# Stoeger M3020?



## Totaloutdoorsman (Feb 6, 2020)

My wife wants a shotgun to shoot skeet every now and then. I was leaning towards a 20ga for her. This gun would turn into my dove gun too for the rest of the year. Does anybody have this shotgun? Pros? Cons? Reliability? I have a Benelli M2 as my primary gun already so I’m just looking for reviews on the M3020. Can’t justify buying a $1200 or $750 gun for my wife that’s gonna maybe shoot 200 shells a year through it. Thanks.


----------



## coachdoug87 (Feb 6, 2020)

Stoeger makes a good gun for the price.


----------



## Dustin Pate (Feb 6, 2020)

I know it isn't the gun you asked about, but I have been using a Yildiz A71 20 ga. for 5 years and it has been an absolutely flawless gun.


----------



## kmckinnie (Feb 6, 2020)

My wife has the youth stoeger 20. 
She likes it. She turkey hunts. 
I can’t look down the barrel. Guess my head is to big.


----------



## AceOfTheBase (Feb 6, 2020)

Like my Stoeger M3000 a lot.  
Would get the 3020,  but already have a sweet old REM 1100 LWT.


----------



## delacroix (Feb 8, 2020)

It's too light for any volume of shooting for most people.

Beretta A300 synthetic can be adjusted to fit you both. Might have to stick on a cheek rest for her but that will be most guns. Low recoil shells in it will be more comfortable than a light 20ga. Should be able to find one for $500 or so if you shop around or order off the web.


----------



## leroy (Feb 15, 2020)

I have a 3020 and like it probably have put 1000 or so rounds thru it, no problems


----------



## SC Hunter (Feb 16, 2020)

I have a 3020 that I shoot alot and i like it. I've beat that gun up pretty bad dragging it all around and it keeps going.


----------



## Adamjen15 (Feb 16, 2020)

I’ve been trying to find a used m3020 for a decent price and there just isn’t a whole lot of them for sale. So my guess is they are pretty good guns. I had a m3500 and loved it, performed flawlessly.


----------



## SC Hunter (Feb 17, 2020)

Adamjen15 said:


> I’ve been trying to find a used m3020 for a decent price and there just isn’t a whole lot of them for sale. So my guess is they are pretty good guns. I had a m3500 and loved it, performed flawlessly.

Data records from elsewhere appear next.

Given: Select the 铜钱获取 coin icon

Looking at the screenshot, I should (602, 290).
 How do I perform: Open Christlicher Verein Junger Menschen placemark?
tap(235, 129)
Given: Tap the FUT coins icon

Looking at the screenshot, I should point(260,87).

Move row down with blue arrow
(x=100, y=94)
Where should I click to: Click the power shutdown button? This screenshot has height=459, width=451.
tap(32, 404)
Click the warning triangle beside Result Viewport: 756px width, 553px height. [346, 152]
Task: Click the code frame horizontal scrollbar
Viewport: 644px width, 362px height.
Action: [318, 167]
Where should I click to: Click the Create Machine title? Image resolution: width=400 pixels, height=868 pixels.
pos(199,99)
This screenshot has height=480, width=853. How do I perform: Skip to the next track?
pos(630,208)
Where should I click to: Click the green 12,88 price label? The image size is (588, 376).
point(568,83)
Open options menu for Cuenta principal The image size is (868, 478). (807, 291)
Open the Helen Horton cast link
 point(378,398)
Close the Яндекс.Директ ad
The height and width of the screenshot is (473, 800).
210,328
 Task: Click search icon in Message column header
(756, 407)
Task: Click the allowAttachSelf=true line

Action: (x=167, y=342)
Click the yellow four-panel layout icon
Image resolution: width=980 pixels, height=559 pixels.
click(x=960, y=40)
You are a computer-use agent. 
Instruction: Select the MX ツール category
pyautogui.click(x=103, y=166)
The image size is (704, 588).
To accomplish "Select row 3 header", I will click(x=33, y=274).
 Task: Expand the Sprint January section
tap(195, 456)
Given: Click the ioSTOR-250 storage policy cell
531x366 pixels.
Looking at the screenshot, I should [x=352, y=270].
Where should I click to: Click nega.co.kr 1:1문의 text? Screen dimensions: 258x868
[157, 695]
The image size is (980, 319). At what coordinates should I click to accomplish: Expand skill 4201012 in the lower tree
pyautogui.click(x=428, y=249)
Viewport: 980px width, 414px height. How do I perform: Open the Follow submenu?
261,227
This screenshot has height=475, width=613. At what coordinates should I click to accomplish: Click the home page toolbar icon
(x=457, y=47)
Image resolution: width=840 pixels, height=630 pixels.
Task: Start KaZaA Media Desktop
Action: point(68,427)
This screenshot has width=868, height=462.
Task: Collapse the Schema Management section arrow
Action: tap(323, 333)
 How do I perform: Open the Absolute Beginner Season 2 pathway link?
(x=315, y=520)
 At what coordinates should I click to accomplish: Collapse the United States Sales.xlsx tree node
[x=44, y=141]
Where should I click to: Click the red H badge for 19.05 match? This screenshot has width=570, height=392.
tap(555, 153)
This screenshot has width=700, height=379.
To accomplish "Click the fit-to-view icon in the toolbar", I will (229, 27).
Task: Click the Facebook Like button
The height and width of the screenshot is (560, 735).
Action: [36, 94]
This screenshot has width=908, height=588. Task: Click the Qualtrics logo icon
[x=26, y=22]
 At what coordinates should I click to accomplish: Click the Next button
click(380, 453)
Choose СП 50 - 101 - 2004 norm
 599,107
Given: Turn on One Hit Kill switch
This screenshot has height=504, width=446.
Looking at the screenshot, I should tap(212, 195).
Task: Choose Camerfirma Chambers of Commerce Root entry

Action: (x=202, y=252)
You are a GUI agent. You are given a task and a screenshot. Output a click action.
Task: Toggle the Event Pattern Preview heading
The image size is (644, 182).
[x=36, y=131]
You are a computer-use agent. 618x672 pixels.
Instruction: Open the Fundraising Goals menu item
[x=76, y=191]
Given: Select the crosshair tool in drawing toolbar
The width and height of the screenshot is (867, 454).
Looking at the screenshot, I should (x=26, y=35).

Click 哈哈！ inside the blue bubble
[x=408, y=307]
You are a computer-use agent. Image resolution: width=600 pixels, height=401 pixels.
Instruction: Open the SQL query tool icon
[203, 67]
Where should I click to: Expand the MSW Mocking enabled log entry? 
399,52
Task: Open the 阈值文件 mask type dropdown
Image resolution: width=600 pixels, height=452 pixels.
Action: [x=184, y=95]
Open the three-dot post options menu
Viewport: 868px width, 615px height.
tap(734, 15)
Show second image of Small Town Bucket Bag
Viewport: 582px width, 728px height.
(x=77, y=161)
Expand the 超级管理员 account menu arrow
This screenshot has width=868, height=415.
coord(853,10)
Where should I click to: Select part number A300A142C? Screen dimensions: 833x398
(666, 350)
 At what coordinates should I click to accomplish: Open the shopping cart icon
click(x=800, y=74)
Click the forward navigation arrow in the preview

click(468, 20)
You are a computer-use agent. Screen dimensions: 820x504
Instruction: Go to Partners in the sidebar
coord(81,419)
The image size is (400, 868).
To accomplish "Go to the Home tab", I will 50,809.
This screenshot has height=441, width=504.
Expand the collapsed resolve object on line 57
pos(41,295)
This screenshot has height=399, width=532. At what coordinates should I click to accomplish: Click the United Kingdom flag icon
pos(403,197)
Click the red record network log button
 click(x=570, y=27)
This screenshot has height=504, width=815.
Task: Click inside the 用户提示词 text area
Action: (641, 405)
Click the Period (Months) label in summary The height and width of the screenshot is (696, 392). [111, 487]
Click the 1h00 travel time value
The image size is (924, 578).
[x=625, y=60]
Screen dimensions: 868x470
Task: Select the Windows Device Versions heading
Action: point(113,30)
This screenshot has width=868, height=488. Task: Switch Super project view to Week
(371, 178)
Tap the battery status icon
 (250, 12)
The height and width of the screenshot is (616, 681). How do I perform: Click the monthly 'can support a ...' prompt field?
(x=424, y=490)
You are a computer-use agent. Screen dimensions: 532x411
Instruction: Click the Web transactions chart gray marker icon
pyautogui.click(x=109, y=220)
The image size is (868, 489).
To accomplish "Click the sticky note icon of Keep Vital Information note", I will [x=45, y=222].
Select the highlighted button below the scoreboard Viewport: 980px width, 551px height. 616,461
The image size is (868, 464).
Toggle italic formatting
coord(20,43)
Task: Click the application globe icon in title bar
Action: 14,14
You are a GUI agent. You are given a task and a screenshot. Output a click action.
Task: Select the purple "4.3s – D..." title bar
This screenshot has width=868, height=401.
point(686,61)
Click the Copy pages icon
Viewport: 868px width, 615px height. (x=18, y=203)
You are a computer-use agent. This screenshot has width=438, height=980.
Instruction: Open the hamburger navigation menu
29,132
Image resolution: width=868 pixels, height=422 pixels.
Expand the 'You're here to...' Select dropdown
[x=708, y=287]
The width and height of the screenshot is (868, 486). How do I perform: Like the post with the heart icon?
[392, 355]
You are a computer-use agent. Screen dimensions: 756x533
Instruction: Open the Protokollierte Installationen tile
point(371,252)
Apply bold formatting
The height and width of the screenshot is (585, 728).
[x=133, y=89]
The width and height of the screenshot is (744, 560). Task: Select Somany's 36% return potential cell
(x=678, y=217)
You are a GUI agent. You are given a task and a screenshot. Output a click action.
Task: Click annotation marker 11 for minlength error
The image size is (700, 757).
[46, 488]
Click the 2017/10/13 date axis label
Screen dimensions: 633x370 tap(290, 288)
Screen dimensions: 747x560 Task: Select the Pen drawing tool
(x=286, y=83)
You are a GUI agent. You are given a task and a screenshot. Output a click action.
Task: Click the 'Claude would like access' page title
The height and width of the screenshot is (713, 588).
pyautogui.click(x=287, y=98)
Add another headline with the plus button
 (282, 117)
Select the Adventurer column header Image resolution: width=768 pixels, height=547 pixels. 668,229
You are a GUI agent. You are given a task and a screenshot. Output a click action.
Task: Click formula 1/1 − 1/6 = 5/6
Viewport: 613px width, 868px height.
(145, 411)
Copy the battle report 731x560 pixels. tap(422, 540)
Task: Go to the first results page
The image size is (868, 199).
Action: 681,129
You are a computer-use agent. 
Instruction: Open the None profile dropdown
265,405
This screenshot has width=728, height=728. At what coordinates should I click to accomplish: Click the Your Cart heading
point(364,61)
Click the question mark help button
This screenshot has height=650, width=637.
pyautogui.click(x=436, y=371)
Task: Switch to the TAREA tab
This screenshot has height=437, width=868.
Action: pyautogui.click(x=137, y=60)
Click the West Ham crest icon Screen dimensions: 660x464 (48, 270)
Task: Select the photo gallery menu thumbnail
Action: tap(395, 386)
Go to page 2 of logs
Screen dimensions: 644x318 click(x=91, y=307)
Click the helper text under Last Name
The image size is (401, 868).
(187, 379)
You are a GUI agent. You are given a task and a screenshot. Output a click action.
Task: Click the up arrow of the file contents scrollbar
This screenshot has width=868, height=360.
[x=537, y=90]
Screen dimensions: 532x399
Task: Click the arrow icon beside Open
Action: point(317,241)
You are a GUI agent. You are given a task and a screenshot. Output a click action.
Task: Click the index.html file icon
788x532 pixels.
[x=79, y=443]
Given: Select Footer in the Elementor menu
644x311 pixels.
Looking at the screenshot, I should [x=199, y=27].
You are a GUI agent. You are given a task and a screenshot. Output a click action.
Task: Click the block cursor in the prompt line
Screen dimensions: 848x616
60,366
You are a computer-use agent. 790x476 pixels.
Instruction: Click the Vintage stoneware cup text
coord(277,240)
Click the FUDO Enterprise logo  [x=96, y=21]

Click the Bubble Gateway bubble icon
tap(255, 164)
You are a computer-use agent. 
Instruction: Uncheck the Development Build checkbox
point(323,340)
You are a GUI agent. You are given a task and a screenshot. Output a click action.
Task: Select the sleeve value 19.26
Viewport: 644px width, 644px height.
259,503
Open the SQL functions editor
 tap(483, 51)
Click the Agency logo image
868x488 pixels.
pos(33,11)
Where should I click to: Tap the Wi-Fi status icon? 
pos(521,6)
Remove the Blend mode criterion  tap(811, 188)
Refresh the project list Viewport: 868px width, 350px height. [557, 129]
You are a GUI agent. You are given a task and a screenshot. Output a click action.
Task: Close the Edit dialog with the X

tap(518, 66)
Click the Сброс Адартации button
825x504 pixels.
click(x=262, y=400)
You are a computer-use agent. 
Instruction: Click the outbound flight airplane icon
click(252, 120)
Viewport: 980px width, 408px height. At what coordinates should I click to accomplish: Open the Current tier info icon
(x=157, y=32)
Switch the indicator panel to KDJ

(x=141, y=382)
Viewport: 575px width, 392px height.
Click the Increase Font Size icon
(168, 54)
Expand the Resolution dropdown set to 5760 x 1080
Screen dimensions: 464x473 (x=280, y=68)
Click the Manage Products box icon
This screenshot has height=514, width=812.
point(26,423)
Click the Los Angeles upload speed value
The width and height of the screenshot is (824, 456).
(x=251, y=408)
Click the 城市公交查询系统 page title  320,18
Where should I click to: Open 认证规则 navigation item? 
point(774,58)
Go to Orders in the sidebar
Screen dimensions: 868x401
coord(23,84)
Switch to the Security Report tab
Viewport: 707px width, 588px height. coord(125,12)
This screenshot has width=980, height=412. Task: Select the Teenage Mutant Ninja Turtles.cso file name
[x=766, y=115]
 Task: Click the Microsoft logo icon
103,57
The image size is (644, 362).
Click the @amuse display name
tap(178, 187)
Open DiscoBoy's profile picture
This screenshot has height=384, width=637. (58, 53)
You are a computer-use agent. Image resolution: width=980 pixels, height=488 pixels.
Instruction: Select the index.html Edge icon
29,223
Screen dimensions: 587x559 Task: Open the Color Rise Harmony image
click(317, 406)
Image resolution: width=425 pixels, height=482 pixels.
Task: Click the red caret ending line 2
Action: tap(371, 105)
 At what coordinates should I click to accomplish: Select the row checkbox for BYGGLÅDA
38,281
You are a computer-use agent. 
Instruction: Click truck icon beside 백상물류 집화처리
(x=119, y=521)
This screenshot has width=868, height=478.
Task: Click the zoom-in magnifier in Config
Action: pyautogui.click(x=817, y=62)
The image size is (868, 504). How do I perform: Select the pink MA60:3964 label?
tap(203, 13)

I'd be hard pressed to sell mine. It's one of my favorite 20 gauges I have out of several I own. I have killed a pile of dove with it, I sat with a buddy opening day last year and he kept asking me how I was killing them like I was..?‍ it just fits me and shoots good.


----------



## Adamjen15 (Feb 17, 2020)

SC Hunter said:


> I'd be hard pressed to sell mine. It's one of my favorite 20 gauges I have out of several I own. I have killed a pile of dove with it, I sat with a buddy opening day last year and he kept asking me how I was killing them like I was..?‍ it just fits me and shoots good.



Yeah I really wish I wouldn’t have sold my 3500. But I will probably have to just buy a new 3020 instead of looking for a used one. Lol


----------



## SC Hunter (Feb 17, 2020)

I'll see them occasionally on the outdoors trader. I think there is one on there now, at least there was a few days ago it was all black.


----------



## Adamjen15 (Feb 17, 2020)

SC Hunter said:


> I'll see them occasionally on the outdoors trader. I think there is one on there now, at least there was a few days ago it was all black.


Yeah I seen it but he wants $450 and he is all the way down on the coast.


----------



## SC Hunter (Feb 17, 2020)

Adamjen15 said:


> Yeah I seen it but he wants $450 and he is all the way down on the coast.


I didnt realize he wanted that much lol he'll have it a while.


----------



## Adamjen15 (Feb 17, 2020)

SC Hunter said:


> I didnt realize he wanted that much lol he'll have it a while.


Yeah if it’s the same one I’m thinking of. I think he listed it a little over or so ago


----------